RFRA & Federal Law

Michael McConnell MICHAEL.MCCONNELL at LAW.UTAH.EDU
Wed Jan 15 17:53:59 PST 1997


Kurt Lash writes:

> As I read the historical record, the purpose of the first amendment was
> to ensure that Congress not be allowed to regulate religion at all--by
> way of the nec. and proper clause, or any other way.  In the ratifying
> conventions, Madison and Iredell went out of their way to refute
> antifederalist claims to the contrary, and explicitly disavowed any grant
> of congressional power over the subject of religion.  Iredell, in fact,
> explained that the Constitution lacked a religious freedom clause
> precisely because such a provision might give Congress an excuse to
> regulate religion.  I am convinced that the Framers would have considered
> any introduction of religious categories into otherwise valid federal
> laws as an exercise of power over the subject of religion.

Without seeing much more direct evidence, I cannot agree with this.
Sure, Madison, Iredell, and the other supporters of the Constitution
of 1787 disavowed any congressional power over the subject of
religion. That was their counter to the demand for a Bill of Rights.
But they lost the argument! A Bill of Rights was the price extracted
for ratification. And they should have lost; it was a silly argument.
Almost every enumerated power in Article I, Section 8 can, under some
circumstances, be used in a way that would infringe the exercise of
religion. That was the problem. (To be sure, even after ratification
of the First Amendment, it remained an important principle that
Congress had no enumerated power to regulate religion, as such -- but
the significance of the Free Ex clause is that it affects exercises
of congressional power under the various enumerated powers.)

Accordingly, the language of the Free Exercise Clause does not say,
"Congress shall make no law respecting religion." It says "Congress
shall make no law respecting the establishment of religion, or
prohibiting the free exercise thereof." The establishment clause was
a jurisdictional provision (Congress could not legislate on the
subject of the establishment of religion, thus leaving the issue of
establishment wholly to the states). But the free ex clause was not
worded that way. There is no "respecting" language--instead, the
language is "prohibiting." The plain interpretation of this language
is that none of the laws Congress passes (pursuant to the enumerated
powers of Article I, Section 8) shall prohibit the free exercise of
religion. Given this provision, it is "necessary and proper" for
Congress to craft its laws in such a way as to avoid prohibiting the
exercise of religion.

The House briefly adopted, then rejected, a New Hampshire proposal to
deny Congress power to pass all laws "touching religion." This might
well have had the meaning Lash ascribes to the Free Ex clause; as an
establishment state with a states' rights orientation, that would
make sense as a New Hampshire proposal. But it was not adopted. (Even
so, I am not entirely sure it would have had the Lash meaning:
arguably, a generally applicable law affecting religion is one that
"touches" religion; but I do not put much weight on this.)
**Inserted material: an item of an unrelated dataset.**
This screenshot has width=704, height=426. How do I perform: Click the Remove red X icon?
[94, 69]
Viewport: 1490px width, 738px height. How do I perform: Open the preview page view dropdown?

There is not much discussion of the free ex clause in the
congressional debates, but what little there is suggests that it was
designed to protect the liberty of conscience from "the gentlest
touch of governmental hand" (quoting Carroll, loosely from memory),
for the benefit of "many sects." (Carroll was Catholic.) This is not
the rhetoric one would expect if the provision were purely
jurisdictional.

Finally, if the Free Ex clause merely meant that Congress had no
power over religion, which is what the unamended Constitution of 1787
already meant, it would have been redundant. Congress would surely
have been accused of bad faith by the antifederalists who had
insisted on the need for further protection.